新概念データを見ていくと、その自在性に気づかされる。21年に3コースでまくり0勝に対してまくり差し8勝というデータは見つかるが、それ以外では突出してまくりが多いとか、突出して差しが多いとか、そういう偏りのようなものがあまり見られないのだ。特に3コースと4コースで顕著で、2コースでも差しのほうがかなり多い年も散見されるものの、まくりと差しが接近している年も少なくなかったりする。現在も3コースはまくりとまくり差しが同数。ただし、4コースでは1着が差しのみとなっており、4カドから地力で決め切るパターンは少なくなっているということにはなるだろうか。
5コースでもまくり差しを中心に1着が少なからず見られるわけだが、現在はここに変化が出ていて、まくり1着が最も多い決まり手になっている。

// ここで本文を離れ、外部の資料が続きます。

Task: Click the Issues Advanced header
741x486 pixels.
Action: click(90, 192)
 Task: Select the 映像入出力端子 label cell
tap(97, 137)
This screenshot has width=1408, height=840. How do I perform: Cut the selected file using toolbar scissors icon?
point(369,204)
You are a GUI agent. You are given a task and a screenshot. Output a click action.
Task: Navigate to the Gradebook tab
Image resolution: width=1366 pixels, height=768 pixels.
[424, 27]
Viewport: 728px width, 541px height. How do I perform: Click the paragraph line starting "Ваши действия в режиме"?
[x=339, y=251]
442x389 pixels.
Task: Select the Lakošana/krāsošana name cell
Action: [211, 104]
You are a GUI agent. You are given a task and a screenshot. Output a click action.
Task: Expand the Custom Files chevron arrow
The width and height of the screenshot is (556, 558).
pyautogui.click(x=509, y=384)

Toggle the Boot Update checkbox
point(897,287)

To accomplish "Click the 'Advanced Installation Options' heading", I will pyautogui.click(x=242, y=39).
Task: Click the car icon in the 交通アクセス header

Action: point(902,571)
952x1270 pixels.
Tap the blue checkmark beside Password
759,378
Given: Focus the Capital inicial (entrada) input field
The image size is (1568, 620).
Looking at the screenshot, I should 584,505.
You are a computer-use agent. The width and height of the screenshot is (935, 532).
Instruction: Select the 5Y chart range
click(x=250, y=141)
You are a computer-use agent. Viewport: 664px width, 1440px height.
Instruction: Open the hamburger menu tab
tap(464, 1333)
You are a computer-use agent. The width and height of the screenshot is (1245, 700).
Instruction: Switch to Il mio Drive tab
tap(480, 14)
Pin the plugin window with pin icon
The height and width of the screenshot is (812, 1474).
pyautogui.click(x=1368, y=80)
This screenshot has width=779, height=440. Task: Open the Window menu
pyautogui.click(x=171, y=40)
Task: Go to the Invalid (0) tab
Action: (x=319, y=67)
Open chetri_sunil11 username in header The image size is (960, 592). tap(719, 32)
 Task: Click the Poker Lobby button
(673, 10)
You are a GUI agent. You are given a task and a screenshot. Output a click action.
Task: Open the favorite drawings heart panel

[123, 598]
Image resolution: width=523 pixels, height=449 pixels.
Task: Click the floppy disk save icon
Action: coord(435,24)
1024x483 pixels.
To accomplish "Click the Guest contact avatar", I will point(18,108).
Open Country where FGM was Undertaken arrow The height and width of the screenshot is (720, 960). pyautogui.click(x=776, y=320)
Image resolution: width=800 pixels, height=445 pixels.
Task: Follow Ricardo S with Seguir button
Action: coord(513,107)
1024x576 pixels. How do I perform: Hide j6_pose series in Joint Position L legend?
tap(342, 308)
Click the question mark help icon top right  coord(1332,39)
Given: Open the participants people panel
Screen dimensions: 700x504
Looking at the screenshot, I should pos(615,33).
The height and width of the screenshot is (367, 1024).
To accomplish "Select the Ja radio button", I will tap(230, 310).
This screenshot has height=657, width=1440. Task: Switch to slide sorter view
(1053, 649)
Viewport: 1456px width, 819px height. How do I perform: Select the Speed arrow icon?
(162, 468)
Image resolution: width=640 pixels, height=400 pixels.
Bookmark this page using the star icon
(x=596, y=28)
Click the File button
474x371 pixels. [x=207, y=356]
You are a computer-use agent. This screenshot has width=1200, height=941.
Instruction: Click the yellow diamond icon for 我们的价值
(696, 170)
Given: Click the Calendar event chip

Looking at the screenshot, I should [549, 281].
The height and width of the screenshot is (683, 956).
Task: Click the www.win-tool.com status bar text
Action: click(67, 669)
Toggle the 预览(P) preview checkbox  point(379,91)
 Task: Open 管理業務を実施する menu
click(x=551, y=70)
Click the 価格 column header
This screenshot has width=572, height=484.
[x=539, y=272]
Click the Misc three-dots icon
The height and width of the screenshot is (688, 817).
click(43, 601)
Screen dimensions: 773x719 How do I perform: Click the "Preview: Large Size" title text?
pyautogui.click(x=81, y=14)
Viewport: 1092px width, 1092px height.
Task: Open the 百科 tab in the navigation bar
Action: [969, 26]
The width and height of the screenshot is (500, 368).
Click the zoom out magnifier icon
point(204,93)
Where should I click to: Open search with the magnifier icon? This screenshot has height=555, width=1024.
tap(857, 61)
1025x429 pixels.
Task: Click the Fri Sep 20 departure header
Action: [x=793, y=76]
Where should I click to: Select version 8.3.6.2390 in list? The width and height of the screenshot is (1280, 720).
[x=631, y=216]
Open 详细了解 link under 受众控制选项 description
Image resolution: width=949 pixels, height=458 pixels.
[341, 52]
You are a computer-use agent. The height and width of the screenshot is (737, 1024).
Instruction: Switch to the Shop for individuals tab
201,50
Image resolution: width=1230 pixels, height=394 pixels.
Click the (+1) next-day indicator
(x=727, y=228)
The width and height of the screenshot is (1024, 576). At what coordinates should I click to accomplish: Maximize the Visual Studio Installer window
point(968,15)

5コースではまくり差しがいちばん多くなる選手が圧倒的に多いなか、この傾向はなかなか興味深い。2コースと4コースで差しが多く、また3コースでもまくり差しが少なくないだけに、5コースだけまくりが多くなっている要因はデータからは推察しにくいのだが、渡邉の5号艇時にはちょっと注目したくなる。
2コース逃がし率は、現在はこの10年のなかでもかなり低い部類に入る。10年を折ってみると、高い数値が何年か続き、それがいったん下がって、また高い数値の年が何年か続く、というパターンになっていて、現在は低下期に入っているということだろうか。これがまた上がっていくのか、あるいはここからは別パターンになっていくのか、これもまた注目したい点ではある。
1コース1着率に関しては、意外に高いとは言えない数値。70%を超えている年もあるにはあるが、20年代以降は60%台前半の年が多く、現在も同様。ここを安定して引き上げるのが課題のひとつと言えるのかもしれない。